17. Do you think that drones will have a future in dropping off heli-skiers/boarders?

NO, but I do think that drones have changed the game for film makers. They offer incredible opportunities for film allowing you to get up and close to a rider without the huge expense of the aircraft.

Photo Courtesy of Richard Hallman

18. Describe the craziest sight you have seen from the helicopter in your 20 years?

There have been many crazy sights but the ones that stand out, stand out for certain. How about the time Micah Black and I were hanging on a 150’ long line under the helicopter getting dropped off on peaks? That one certainly stands out. Watching athletes out run huge sluff avalanches while filming only then to send it off a big cliff mid slope and then straight line down the huge face is another. Crazy though? How about when Jeff Holden jumped off the 150 plus foot cliff that made the cover of Powder Mag after our first year? That one was crazy…and incredible. So many more…

19. What do you like to do in the helicopter after you drop off your passengers?

I love coming around the corner of a really big line or feature and out of nowhere you spot a tiny little ant or group of ants on the top. The visual is something only that of a heli skier can relate to.  

Photo Courtesy of Richard Hallman

20. What is your favorite Warren Miller Film and segment?

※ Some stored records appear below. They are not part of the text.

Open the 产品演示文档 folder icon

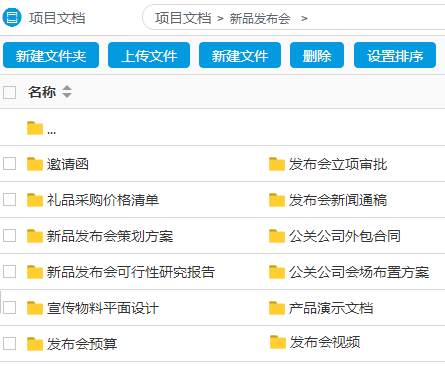click(x=277, y=308)
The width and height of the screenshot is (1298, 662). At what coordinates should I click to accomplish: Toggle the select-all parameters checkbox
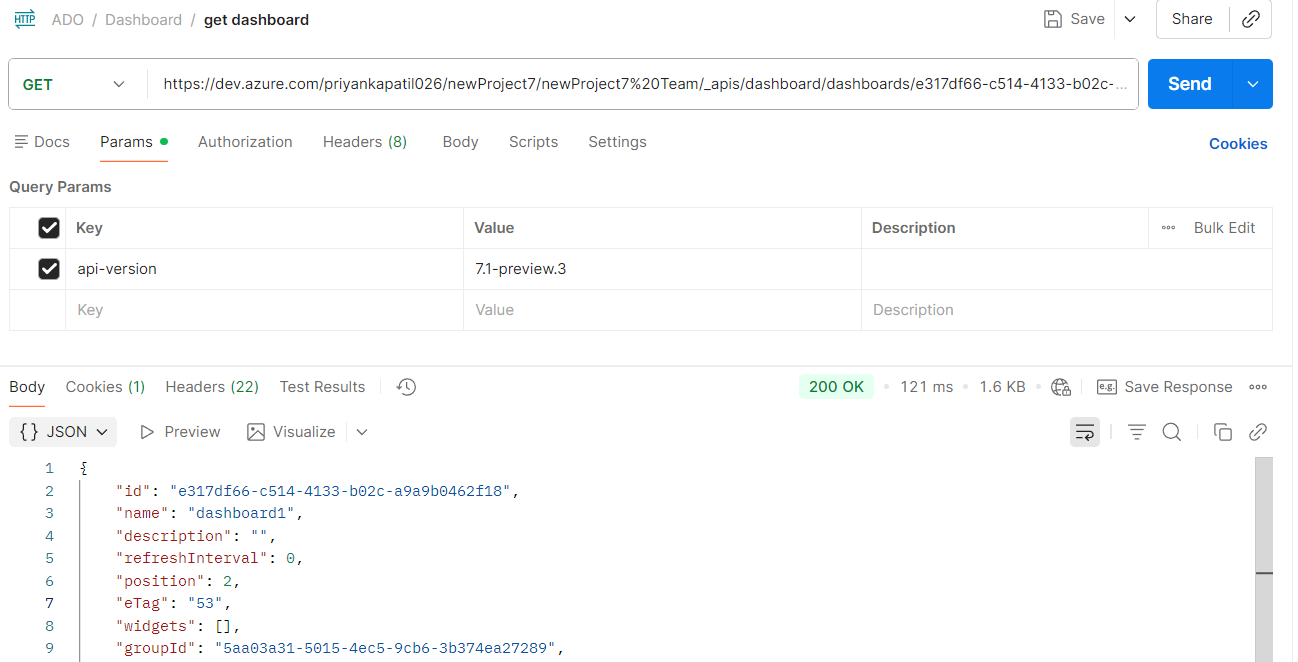click(x=50, y=227)
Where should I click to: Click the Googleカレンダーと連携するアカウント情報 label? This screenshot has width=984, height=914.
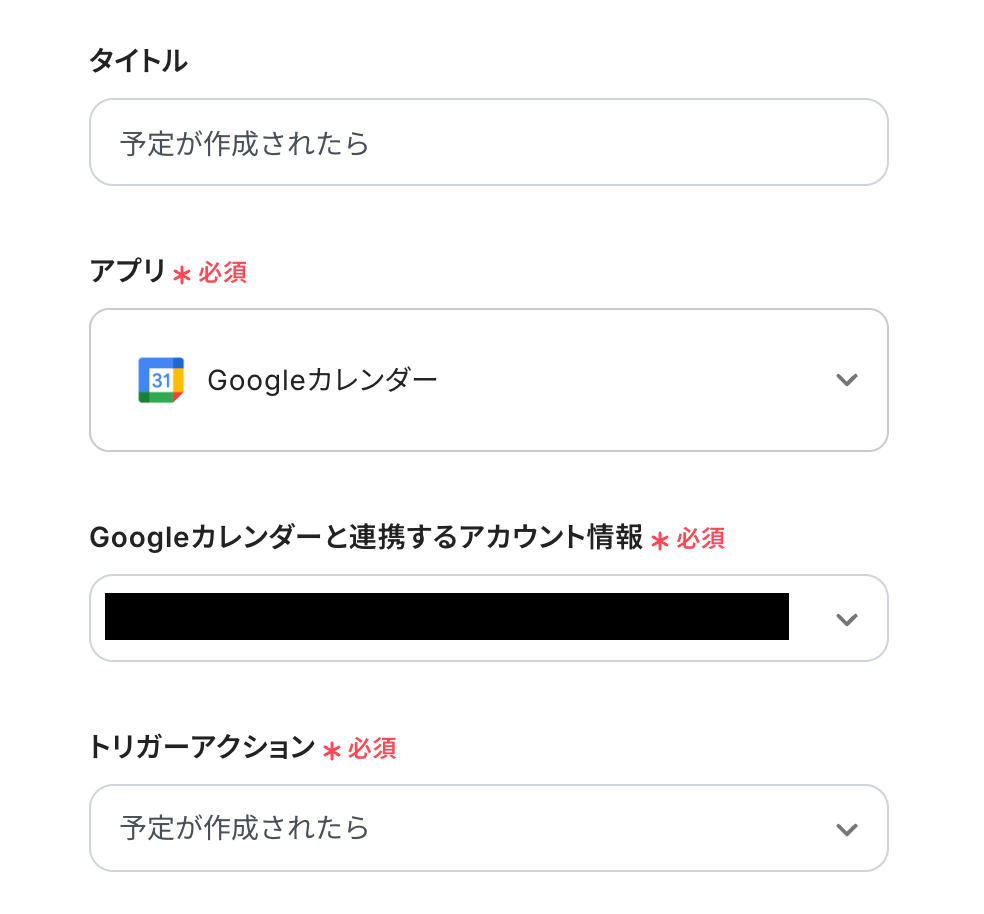[x=366, y=538]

This answer is easy. All of the ones we have been a part of. Journey is a stand out for certain. I’m also on the cover so that’s a bonus. Krietler, Micah and I doing laps on the mighty Sphinx and all of its lines. That one certainly stands out.   So many others. How about flying and riding around the Chugach with Monte Meier and Kevin Brambell in Off the Grid. Monte a one-legged skier that rips and Brambell who is in a sit ski. That segment was and is one of the most inspirational segments of all time. We should do a repeat of it.